(DATASET EXTRACT begins)

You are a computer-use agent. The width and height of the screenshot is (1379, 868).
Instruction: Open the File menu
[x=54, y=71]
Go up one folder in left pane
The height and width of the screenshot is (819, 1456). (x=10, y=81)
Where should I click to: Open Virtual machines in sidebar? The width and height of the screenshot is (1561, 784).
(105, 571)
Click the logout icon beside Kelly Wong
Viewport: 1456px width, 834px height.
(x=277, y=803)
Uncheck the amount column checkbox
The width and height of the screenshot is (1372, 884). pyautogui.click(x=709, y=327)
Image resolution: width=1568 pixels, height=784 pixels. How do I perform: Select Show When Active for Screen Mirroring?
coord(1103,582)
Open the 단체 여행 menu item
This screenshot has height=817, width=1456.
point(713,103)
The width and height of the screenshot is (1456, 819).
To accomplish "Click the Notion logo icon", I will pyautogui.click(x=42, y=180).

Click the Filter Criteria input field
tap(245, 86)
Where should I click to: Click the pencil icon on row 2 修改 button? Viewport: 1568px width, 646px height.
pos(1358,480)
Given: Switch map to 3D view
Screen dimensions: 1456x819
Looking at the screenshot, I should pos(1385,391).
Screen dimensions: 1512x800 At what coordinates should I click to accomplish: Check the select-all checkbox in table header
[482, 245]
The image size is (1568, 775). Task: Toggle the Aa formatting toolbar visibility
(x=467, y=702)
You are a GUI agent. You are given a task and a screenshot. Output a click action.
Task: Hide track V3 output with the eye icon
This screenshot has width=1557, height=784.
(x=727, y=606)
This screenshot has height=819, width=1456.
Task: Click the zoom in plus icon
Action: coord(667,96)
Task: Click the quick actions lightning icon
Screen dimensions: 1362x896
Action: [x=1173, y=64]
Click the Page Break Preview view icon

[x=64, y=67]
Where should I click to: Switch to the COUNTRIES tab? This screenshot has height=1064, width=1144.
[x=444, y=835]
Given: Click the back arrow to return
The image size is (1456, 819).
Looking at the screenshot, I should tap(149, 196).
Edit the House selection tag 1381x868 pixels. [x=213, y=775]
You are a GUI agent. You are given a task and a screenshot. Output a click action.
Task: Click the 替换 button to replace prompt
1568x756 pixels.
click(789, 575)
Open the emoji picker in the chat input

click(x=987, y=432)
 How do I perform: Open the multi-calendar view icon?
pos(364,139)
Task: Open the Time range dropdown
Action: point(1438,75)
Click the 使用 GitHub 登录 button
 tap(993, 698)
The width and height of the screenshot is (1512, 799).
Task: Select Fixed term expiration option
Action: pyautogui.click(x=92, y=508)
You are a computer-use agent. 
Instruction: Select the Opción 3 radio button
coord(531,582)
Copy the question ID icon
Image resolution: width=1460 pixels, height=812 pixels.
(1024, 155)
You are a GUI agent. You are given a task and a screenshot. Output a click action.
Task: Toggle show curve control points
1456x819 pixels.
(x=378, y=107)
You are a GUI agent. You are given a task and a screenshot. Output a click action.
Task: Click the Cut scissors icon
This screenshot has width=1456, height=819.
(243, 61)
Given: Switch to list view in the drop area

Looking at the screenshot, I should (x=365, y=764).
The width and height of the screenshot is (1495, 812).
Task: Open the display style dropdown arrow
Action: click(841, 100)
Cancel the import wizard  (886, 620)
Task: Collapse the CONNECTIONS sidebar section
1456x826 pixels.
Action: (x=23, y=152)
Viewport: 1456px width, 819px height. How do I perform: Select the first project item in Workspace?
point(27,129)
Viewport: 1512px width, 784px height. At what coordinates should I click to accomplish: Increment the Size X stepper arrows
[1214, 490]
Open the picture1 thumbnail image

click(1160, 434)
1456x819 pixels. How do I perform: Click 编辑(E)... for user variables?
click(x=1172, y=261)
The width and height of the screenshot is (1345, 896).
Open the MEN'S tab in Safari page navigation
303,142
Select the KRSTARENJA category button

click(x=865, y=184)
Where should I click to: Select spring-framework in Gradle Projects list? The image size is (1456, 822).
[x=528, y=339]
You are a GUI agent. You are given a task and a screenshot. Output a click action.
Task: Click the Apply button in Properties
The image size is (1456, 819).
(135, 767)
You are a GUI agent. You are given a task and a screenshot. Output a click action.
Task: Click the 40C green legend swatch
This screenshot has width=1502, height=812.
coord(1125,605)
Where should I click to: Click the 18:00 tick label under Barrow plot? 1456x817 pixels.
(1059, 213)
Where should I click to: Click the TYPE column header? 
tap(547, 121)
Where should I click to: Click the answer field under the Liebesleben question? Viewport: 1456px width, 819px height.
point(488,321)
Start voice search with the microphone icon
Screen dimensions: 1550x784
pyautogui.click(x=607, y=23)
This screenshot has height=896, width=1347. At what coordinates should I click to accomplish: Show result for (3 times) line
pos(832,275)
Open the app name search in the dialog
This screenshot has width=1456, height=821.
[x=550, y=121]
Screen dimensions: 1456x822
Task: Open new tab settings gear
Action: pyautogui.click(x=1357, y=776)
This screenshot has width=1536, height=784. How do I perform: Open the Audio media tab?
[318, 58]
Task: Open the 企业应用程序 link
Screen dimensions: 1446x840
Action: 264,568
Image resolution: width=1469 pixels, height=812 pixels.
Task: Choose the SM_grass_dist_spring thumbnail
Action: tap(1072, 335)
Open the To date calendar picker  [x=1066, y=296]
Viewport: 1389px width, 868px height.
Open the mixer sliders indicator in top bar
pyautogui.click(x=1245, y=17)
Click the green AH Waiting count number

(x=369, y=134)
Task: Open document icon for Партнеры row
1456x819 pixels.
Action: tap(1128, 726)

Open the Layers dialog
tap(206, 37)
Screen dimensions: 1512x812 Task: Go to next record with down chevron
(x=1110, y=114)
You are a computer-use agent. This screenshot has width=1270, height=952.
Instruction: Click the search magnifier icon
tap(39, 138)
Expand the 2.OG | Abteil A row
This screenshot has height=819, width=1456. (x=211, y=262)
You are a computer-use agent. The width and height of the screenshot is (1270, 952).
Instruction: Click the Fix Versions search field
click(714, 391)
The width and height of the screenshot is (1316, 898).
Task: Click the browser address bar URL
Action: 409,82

(DATASET EXTRACT ends)

**WORK TASK**
Scan the entries above for the string "computer" and copy each line containing it.

**PROBLEM SOLUTION**
You are a computer-use agent. The width and height of the screenshot is (1379, 868).
You are a computer-use agent. 
You are a computer-use agent. This screenshot has width=1270, height=952.
You are a computer-use agent. The width and height of the screenshot is (1270, 952).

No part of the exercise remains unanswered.